2 Basic Data-Space Inversion Formulation

In this section, we introduce a new data-space inversion (DSI) formulation within a Bayesian framework. In the initial DSI formulation, the prior probability density function (PDF) of the data variables is assumed to be Gaussian. In this case, analytical solutions for the posterior PDF of the data variables conditioned to observed data can be constructed. The basic DSI formulation is then applied for a reservoir performance forecasting problem that displays a simple production response. In the following section, we will describe the extended DSI formulation to deal with cases when the prior PDF of the data variables is non-Gaussian.

2.1 Mathematical Formulation

In this paper, data variables refer to the uncertain quantities of interest, which in this case are well production data at different time steps. The data variables are contained in an $N_{{\text {d}}}$-dimensional column vector of the form

$$\begin{aligned} {\mathbf {d}}_{{\text {full}}}= [{\mathbf {d}}^\mathrm{T}_1,~{\mathbf {d}}^\mathrm{T}_2,\dots ,{\mathbf {d}}^\mathrm{T}_{k},\dots ,{\mathbf {d}}^\mathrm{T}_{N_{{\text {h}}}},\dots ,{\mathbf {d}}^\mathrm{T}_{N_{{\text {t}}}}]^\mathrm{T}, \end{aligned}$$

(1)

where ${\mathbf {d}}_{k}$ is the data vector at time step $t_k$, $N_{{\text {h}}}$ is the total number of time steps during the history-matching period, and $N_{{\text {t}}}$ is the total number of time steps until the end of the forecast period. In the cases considered in this paper, ${\mathbf {d}}_{{\text {full}}}$ contains different types of well production data variables (e.g., oil and water production rates and bottom-hole pressure, or BHP, at different time steps) from multiple wells. The data variables during the history-matching period are observed (measured) and assembled into an $N_{{\text {obs}}}$-dimensional column vector ${\mathbf {d}}_{{\text {obs}}}$ given by

$$\begin{aligned} {\mathbf {d}}_{{\text {obs}}}= [{\mathbf {d}}^\mathrm{T}_{{\text {obs}},1},~{\mathbf {d}}^\mathrm{T}_{{\text {obs}},2},\dots ,{\mathbf {d}}^\mathrm{T}_{{\text {obs}},k},\dots ,{\mathbf {d}}^\mathrm{T}_{{\text {obs}},N_{{\text {h}}}}]^\mathrm{T}, \end{aligned}$$

(2)

▸ Stated task 1
For each statement below, say yes or no to whether it agrees with the data-space inversion excerpt, and quote the words of the excerpt that decide it. (a) In the initial formulation, the prior probability density function of the data variables is assumed to be Gaussian. (b) The data variables observed and assembled into the observation vector are those from the forecast period. (c) The basic formulation is applied to a forecasting problem with a complex production response.
▸ Stated task 2
Write out the passage of the data-space inversion excerpt word for word, starting at "In this section, we" and ending at "variables is non-Gaussian.".

▸ Information supplied
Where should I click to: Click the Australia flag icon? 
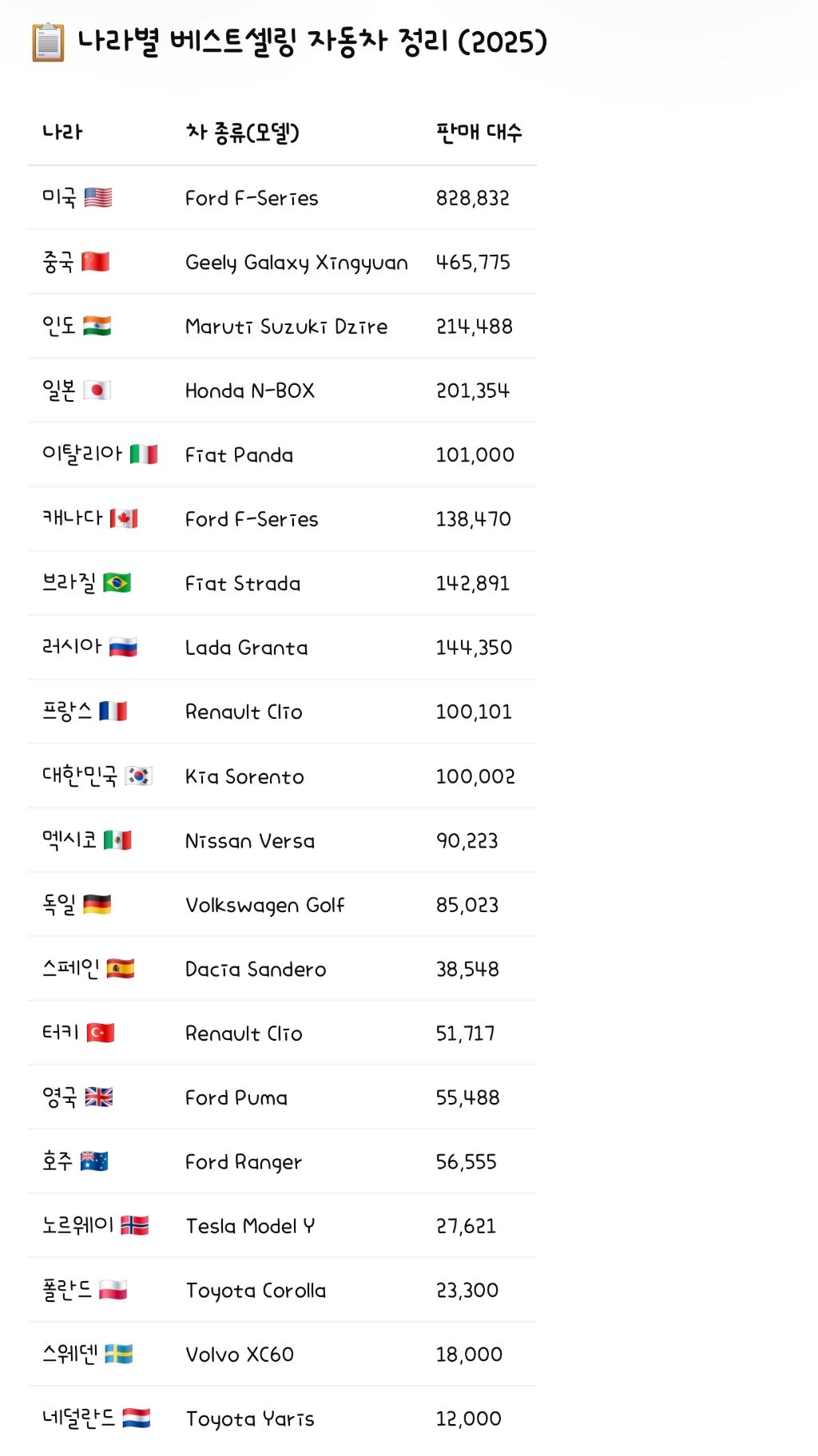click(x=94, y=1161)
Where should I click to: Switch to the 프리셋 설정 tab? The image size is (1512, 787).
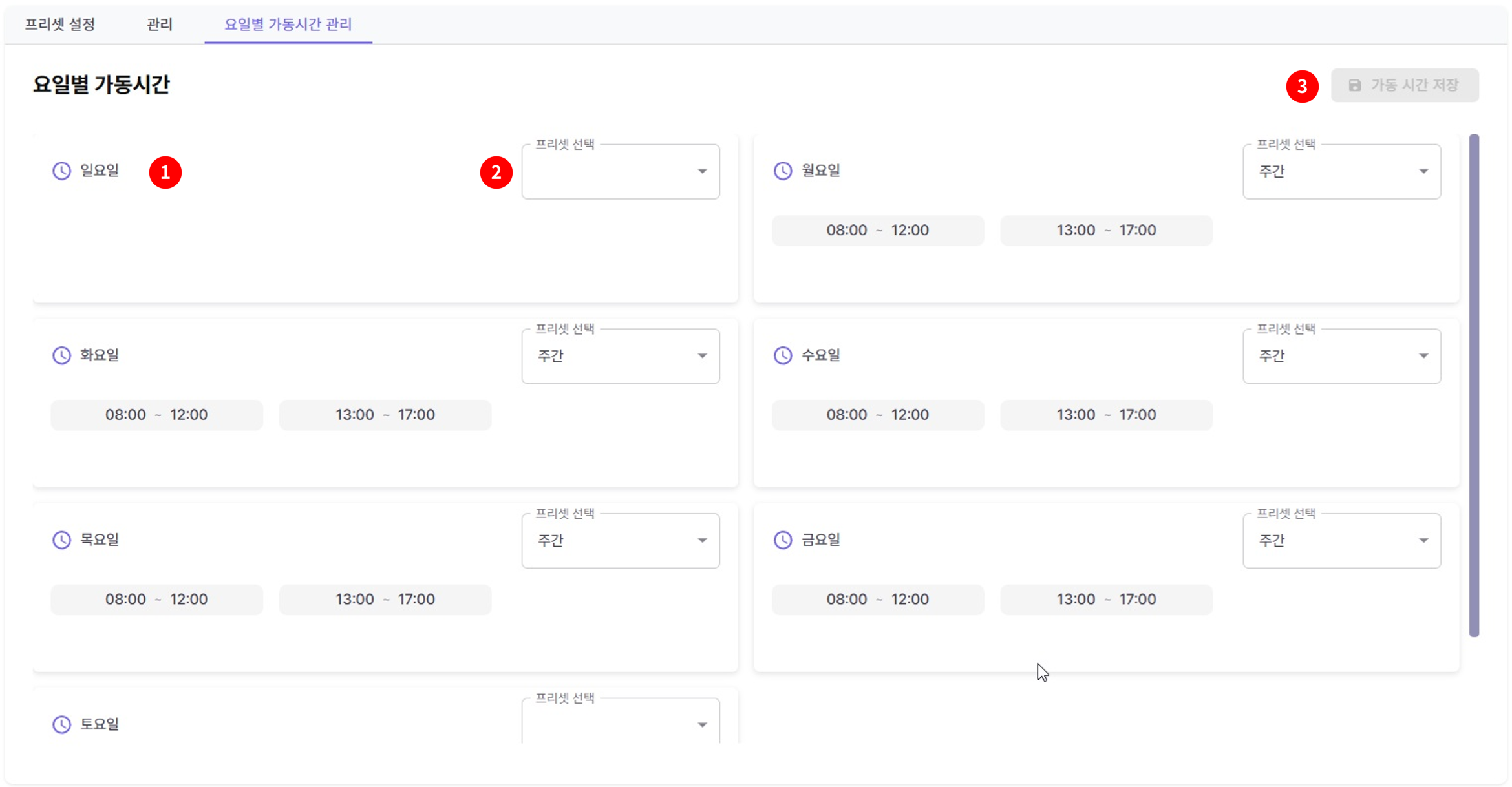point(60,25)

▸ Final answer 1
(a) Yes: "In the initial DSI formulation, the prior probability density function (PDF) of the data variables is assumed to be Gaussian."
(b) No: "The data variables during the history-matching period are observed (measured)"
(c) No: "a reservoir performance forecasting problem that displays a simple production response"

▸ Final answer 2
In this section, we introduce a new data-space inversion (DSI) formulation within a Bayesian framework. In the initial DSI formulation, the prior probability density function (PDF) of the data variables is assumed to be Gaussian. In this case, analytical solutions for the posterior PDF of the data variables conditioned to observed data can be constructed. The basic DSI formulation is then applied for a reservoir performance forecasting problem that displays a simple production response. In the following section, we will describe the extended DSI formulation to deal with cases when the prior PDF of the data variables is non-Gaussian.